George Allen, CPM & MHM
Box # 47024, Indianapolis, IN. 46247
(317) 346-7156

Solving Our Nation’s Affordable Housing Crisis

November 3rd, 2017

Blog # 468; Copyright, 22 October 2017; at community-investor.com

Perspective. ‘Land lease communities, previously manufactured home communities, & ‘mobile home parks’, comprise the real estate component of manufactured housing.’

This blog posting is the sole national advocate, voice, official ombudsman, historian, research report, & online communication media for all North American LLCommunities.

To input this blog &/or affiliate with Community Owners (7 Part) Business Alliance, a.k.a. COBA7, use Official MHIndustry HOTLINE: (877) MFD-HSNG or 633-4764.

COBA7 Motto: ‘U Support US & WE Serve U!’ Goal of its’ print & online media =
to not only inform & opine, but to transform & improve MHBusiness performance!
______________________________________________________________________

INTRODUCTION:

This blog posting recommends ‘Solving Our Nation’s (Lack of) Affordable Housing Crisis, with Factory-built Housing & Land Lease Communities!’

Took longer than usual to collect, organize, and articulate key data and appropriate thoughts on this important and timely topic. Result? More affordable housing!

Watch for this Solution to be featured in the Allen CONFIDENTIAL! business newsletter, Allen Letter professional journal, and wherever COBA7 can secure media ‘white space’, an online e-zine presence in the Manufactured Housing Review, & distribution of reprints!

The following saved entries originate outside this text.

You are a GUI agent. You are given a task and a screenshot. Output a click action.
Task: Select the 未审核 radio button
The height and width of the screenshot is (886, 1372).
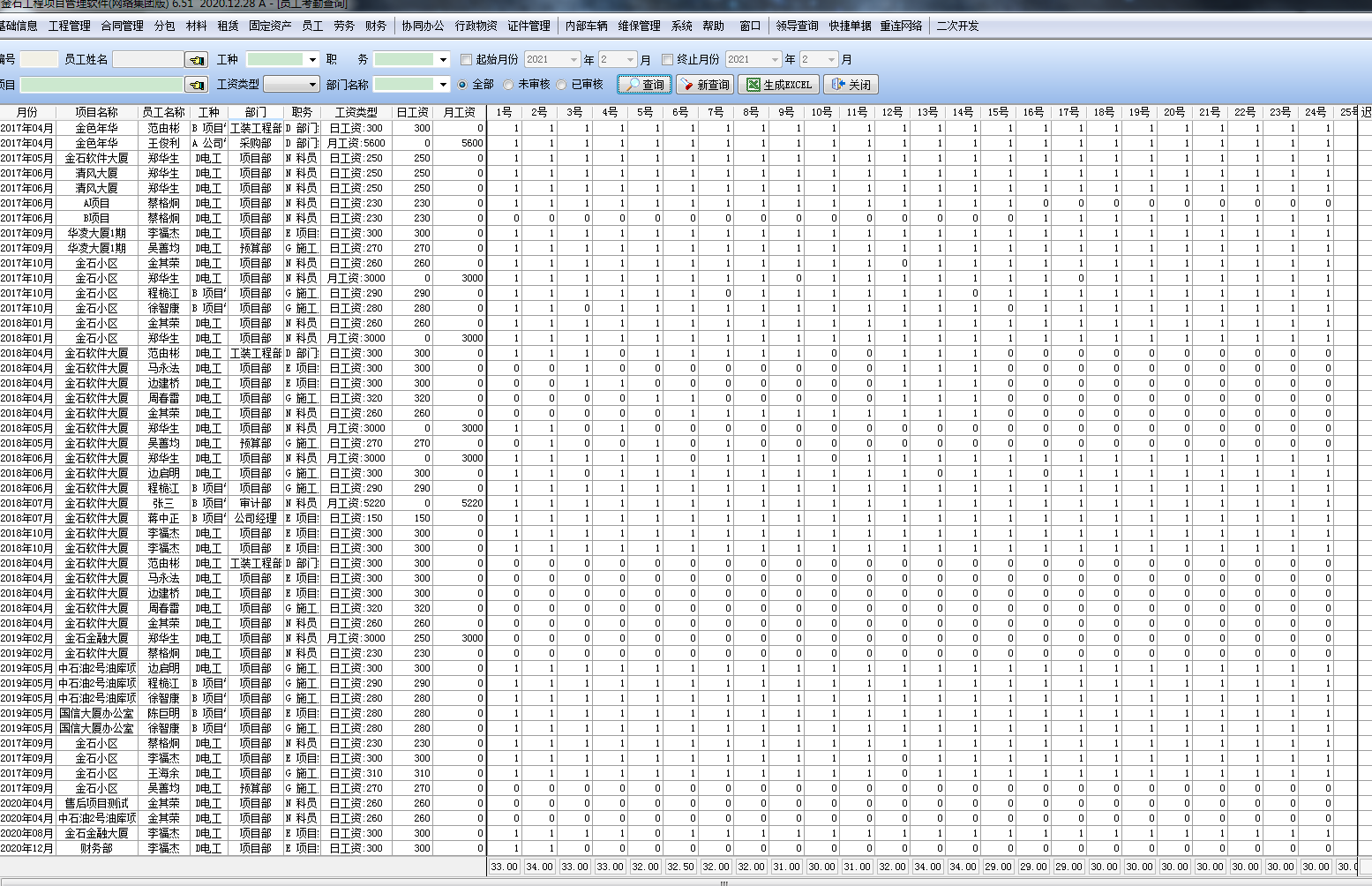click(x=508, y=85)
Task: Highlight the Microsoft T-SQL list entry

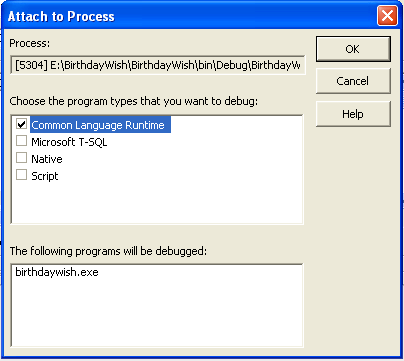Action: click(69, 142)
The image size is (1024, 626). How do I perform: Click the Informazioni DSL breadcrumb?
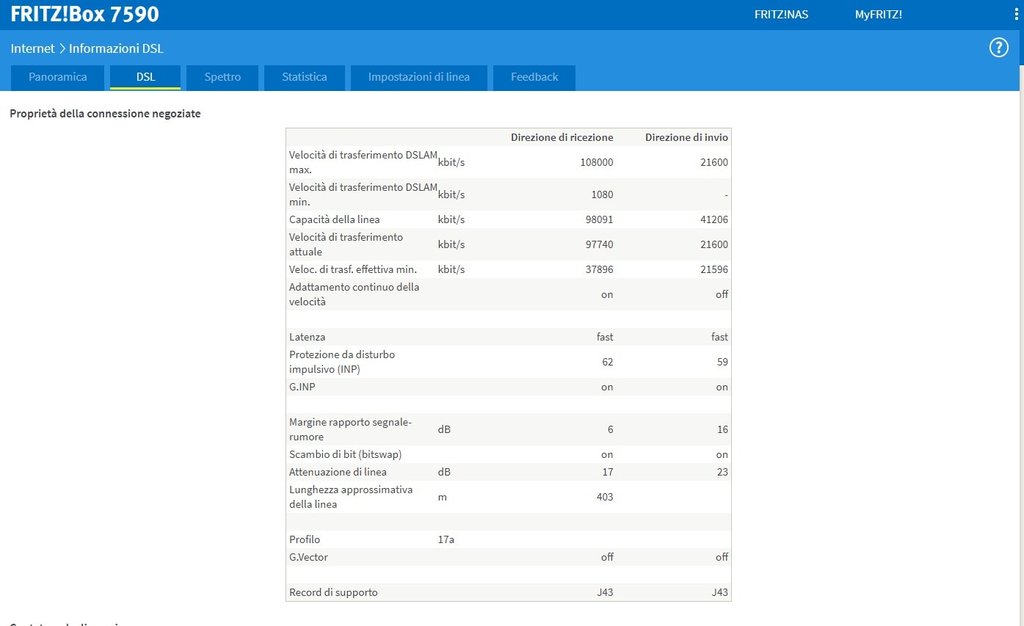(x=116, y=48)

This message warrants distribution beyond our immediate circle of manufactured housing and land lease community businessmen and women friends and association executives to state and federal regulators, as well as local land planners, and zoning boards everywhere

You’ve permission to copy & distribute this blog posting! Thank You for doing so! GFA

I.

Solving Our Nation’s (Lack of) Affordable Housing Crisis, with Factory-built Housing & Land Lease Communities!

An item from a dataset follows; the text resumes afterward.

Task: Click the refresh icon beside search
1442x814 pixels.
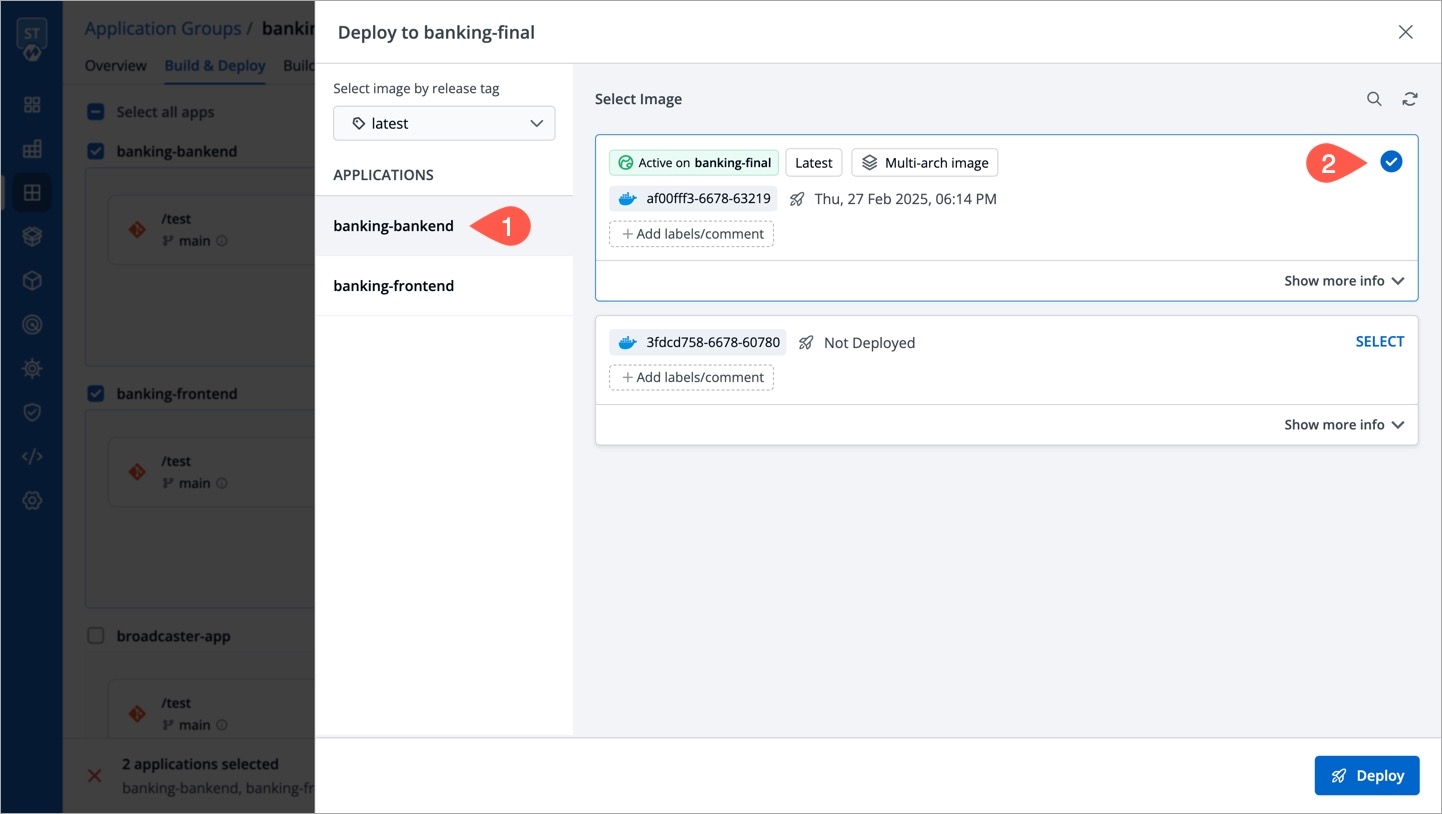Action: click(x=1409, y=99)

Providers of single and multifamily residential housing talk about it, some take steps to ameliorate ‘this crisis’; but few set aside personal & corporate preferences to ideate (‘conceptualize’) what it’ll take to actually ‘ Solve Our Nation’s Lack of Affordable Housing Crisis!’ What follows here, is a foundation for such discussion, then thoughts as to how factory-built (Some say systems-built) housing in general, manufactured housing in particular, and land lease community lifestyle (a.k.a. manufactured home community), are likely the ideal, practical, dual solution to said affordable housing crisis.

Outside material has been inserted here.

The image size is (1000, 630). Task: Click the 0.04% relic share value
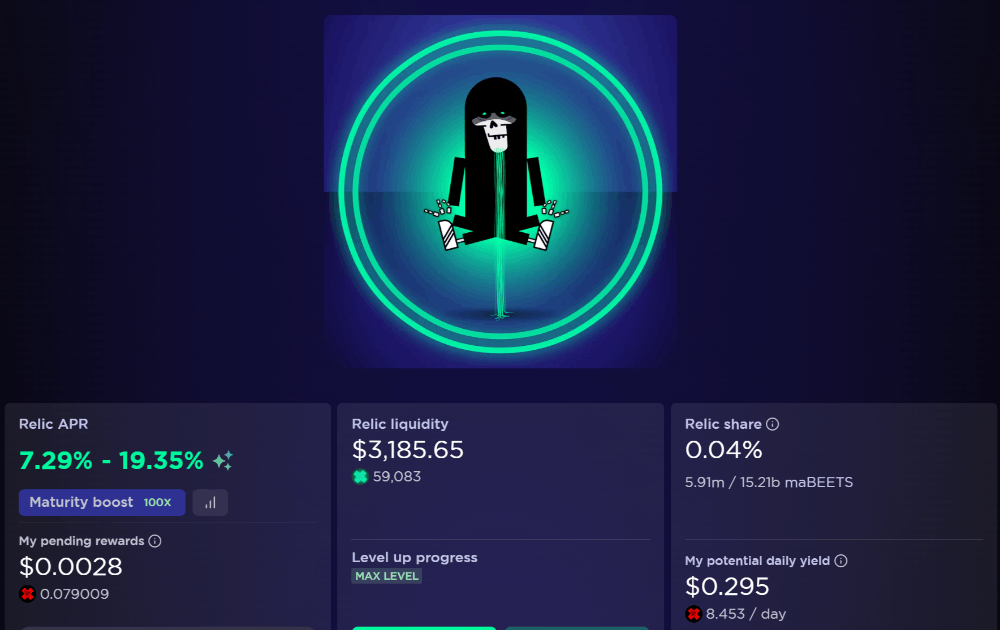pos(723,450)
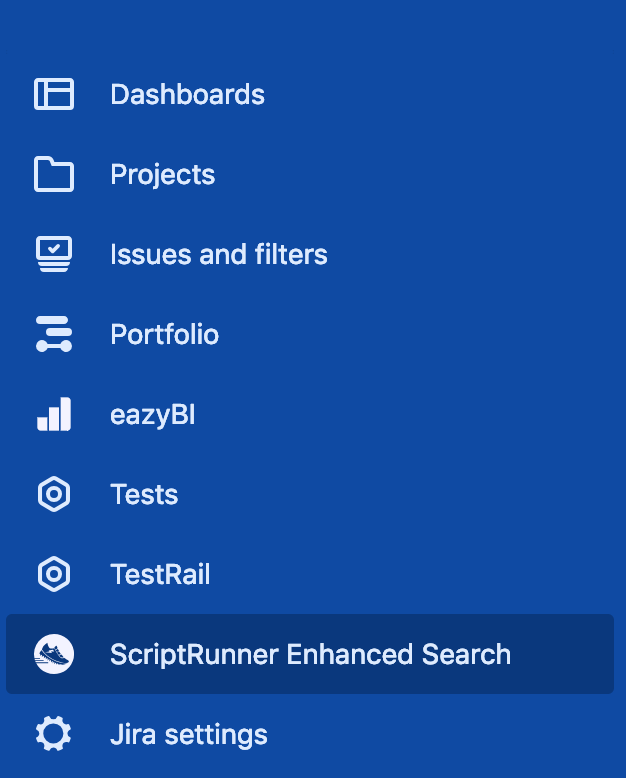Screen dimensions: 626x778
Task: Open the TestRail item label
Action: point(160,575)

Affordable housing, as a descriptive term, is widely known to have been hijacked by the low income housing crowd. But that need not be the case going forward, as we agree on a working, across the board definition of ‘affordable housing’.

Here’s one suggestion. ‘Housing is affordable, when an individual or household’s Annual Gross Income (‘AGI’) , when less than half the local housing market’s Area Median Income (‘AMI’) – defined by postal zip code and researchable online (e.g. zipwho.com), can rent a conventional apartment and or buy a home in this locale, using no more than 30 percent of said AGI, for this shelter & its related household (utility) expenses.’ 30 percent of $36,000 AGI, or local housing market AMI, = $10,800 to rent a nonsubsidized conventional apartment unit and or buy a house. Using the approximate national AMI of $51,229; 30 percent = $15,368 to the same ends*1 Practical examples later…

In the meantime, to better understand the scope and depth of the Affordable Housing Crisis, and how its’ described, one should become familiar with six or more measures generally associated with this aspect of shelter categorization:

• Aforementioned 30 percent Housing Expense Factor, or HEF measure; common in some, if not many/most, of HUD’s, and other related housing programs.

• The Housing Opportunity Index, or HOI measure. Formerly, the National Association of Realtors (‘NAR’), or National Association of Homebuilders’ (‘NAHB’), and ‘Housing Affordability Index’ (‘HAI’) measure; partnerships between NAR or NAHB and a major lender, like Wells Fargo.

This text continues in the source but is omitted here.